We found that VEGF was upregulated and PEDF was downregulated in the vitreous of patients with PDR, which subsequently elevated the VEGF-to-PEDF ratio and was accompanied by retinal neovascularization (data not shown), whereas in diabetic Sprague-Dawley rats, both VEGF and PEDF were upregulated. (A similar result was also noticed in a study with spontaneously diabetic Torii rats, an animal model of type 2 diabetes [(29)].) Nevertheless, as a result of even more upregulation of VEGF, the VEGF/PEDF ratio was still significantly elevated compared with that of the controls; the elevation was also accompanied by early vascular damages; and a significant correlation was found between the severity of damage and the VEGF/PEDF ratio. In this study, we found that ACEI perindopril downregulated VEGF and upregulated PEDF, which subsequently resulted in a lowered VEGF-to-PEDF ratio and relieved vascular damage in the retina of diabetic rats; and the lowering of VEGF-to-PEDF ratio was significantly correlated with the relief of the vascular damage. It is therefore indicated that the protective effect of ACEI on DR was associated with the decreased VEGF-to-PEDF ratio, which may serve as an effective marker for the development, progression, and treatment outcome of DR.

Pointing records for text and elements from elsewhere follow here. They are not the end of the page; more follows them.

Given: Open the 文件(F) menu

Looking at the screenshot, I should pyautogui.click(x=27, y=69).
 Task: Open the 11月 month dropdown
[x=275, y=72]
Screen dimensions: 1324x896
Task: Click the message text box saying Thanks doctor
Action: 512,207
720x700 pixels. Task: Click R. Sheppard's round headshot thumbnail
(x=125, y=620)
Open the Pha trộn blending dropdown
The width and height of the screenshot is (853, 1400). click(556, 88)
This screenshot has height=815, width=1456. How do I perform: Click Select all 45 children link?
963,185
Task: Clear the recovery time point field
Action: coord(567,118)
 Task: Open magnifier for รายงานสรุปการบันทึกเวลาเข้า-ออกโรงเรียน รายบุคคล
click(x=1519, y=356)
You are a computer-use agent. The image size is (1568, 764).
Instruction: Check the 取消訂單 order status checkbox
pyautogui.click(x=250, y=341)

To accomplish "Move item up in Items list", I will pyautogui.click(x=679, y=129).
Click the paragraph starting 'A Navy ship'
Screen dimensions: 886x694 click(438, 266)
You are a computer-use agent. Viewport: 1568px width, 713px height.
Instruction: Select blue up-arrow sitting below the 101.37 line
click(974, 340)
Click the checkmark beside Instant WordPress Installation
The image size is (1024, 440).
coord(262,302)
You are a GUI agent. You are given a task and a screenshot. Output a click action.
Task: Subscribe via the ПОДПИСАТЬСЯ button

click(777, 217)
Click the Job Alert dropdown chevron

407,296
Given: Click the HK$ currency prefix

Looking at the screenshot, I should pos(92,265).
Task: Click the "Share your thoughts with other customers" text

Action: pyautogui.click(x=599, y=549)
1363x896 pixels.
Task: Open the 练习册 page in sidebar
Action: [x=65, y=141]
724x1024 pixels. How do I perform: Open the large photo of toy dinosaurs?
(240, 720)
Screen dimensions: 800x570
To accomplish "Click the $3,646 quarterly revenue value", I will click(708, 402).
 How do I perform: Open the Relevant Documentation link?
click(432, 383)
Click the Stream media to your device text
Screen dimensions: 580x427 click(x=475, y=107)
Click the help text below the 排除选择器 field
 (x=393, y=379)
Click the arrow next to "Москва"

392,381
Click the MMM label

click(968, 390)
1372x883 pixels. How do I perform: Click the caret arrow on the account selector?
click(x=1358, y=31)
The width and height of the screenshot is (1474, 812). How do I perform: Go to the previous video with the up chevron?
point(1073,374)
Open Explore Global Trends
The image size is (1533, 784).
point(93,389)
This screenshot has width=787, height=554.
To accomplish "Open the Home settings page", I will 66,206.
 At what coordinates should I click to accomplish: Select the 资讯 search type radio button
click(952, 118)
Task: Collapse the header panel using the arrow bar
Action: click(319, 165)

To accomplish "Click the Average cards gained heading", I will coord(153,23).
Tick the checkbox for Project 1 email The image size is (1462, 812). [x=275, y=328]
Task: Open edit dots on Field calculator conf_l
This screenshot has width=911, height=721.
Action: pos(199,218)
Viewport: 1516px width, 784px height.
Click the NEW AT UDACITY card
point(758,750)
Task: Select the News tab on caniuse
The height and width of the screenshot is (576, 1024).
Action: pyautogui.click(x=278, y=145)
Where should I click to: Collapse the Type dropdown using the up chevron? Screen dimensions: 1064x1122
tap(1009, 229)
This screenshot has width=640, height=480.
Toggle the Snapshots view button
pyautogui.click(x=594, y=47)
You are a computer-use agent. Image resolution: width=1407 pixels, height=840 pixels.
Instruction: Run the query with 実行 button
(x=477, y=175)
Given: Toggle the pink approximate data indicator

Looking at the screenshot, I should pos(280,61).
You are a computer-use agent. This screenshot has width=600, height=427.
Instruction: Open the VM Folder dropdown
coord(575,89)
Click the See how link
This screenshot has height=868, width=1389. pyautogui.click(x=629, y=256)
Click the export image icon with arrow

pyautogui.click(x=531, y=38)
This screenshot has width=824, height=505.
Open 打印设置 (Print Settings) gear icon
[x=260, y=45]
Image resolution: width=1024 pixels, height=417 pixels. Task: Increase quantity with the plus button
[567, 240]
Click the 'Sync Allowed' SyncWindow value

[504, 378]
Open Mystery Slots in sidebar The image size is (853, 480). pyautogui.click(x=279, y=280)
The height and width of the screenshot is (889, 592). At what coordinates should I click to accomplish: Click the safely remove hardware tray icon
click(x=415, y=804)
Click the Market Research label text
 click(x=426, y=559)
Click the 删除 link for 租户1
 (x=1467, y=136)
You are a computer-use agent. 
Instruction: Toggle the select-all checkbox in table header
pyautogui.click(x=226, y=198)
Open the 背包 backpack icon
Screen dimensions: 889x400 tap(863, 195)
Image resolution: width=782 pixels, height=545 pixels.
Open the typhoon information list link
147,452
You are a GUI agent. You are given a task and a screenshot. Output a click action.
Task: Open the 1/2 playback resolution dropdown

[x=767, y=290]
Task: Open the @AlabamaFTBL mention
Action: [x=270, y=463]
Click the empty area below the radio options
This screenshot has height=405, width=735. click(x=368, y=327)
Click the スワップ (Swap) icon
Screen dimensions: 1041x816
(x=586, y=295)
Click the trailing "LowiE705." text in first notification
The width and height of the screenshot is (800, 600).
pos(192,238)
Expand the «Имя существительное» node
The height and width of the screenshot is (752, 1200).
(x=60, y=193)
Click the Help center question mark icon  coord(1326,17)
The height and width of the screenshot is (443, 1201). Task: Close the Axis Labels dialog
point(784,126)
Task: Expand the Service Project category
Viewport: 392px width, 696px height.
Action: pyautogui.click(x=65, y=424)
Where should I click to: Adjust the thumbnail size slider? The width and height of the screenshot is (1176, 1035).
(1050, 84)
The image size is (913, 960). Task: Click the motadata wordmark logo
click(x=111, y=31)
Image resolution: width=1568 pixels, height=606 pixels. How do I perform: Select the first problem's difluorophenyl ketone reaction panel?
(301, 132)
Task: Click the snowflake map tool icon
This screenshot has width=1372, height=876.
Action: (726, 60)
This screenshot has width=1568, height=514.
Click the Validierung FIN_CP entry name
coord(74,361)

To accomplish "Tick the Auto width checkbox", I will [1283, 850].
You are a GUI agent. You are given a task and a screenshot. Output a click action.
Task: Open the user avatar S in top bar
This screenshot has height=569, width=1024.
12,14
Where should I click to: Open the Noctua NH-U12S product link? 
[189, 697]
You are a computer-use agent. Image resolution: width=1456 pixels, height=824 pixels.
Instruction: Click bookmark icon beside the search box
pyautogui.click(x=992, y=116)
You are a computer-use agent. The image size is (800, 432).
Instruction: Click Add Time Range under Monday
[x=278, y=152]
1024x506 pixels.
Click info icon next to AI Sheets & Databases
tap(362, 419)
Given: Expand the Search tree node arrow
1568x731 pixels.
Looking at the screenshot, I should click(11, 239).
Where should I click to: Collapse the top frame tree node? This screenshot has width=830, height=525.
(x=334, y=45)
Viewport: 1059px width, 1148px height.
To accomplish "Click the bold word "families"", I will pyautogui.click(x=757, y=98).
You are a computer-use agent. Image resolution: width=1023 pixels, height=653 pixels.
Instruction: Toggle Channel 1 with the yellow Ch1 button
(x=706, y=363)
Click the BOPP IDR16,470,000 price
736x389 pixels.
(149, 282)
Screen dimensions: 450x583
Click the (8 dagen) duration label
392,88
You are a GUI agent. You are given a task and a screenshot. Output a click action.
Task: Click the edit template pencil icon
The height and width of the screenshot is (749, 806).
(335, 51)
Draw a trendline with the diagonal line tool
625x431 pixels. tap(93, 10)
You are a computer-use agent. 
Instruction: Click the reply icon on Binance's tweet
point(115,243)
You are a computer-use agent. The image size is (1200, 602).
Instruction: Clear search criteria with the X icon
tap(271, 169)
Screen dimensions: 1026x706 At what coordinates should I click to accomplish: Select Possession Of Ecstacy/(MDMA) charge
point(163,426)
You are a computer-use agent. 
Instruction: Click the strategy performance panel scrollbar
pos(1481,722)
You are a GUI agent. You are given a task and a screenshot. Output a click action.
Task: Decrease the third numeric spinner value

To further explore the mechanism by which ACEI exerts its protective effect on DR, we investigated the possible role of mitochondrial ROS, which is taken as a key initiator for all of the four pathogenic pathways of diabetic microangiopathy (1517). We found that high glucose could induce ROS production, which was consistent with our previous study (19); we also noticed that ACEI inhibited the retinal and cellular production of ROS and blocked the elevation of the VEGF-to-PEDF ratio. We discovered that H2O2 upregulated VEGF, downregulated PEDF, and elevated the VEGF-to-PEDF ratio and that NAC, an ROS scavenger, could inhibit hyperglycemia-induced changes of VEGF and PEDF expression and elevation of the VEGF-to-PEDF ratio. These findings suggest that ROS is an upstream molecule of VEGF and PEDF and that ACEI lowers the VEGF-to-PEDF ratio through inhibiting hyperglycemia-induced ROS production.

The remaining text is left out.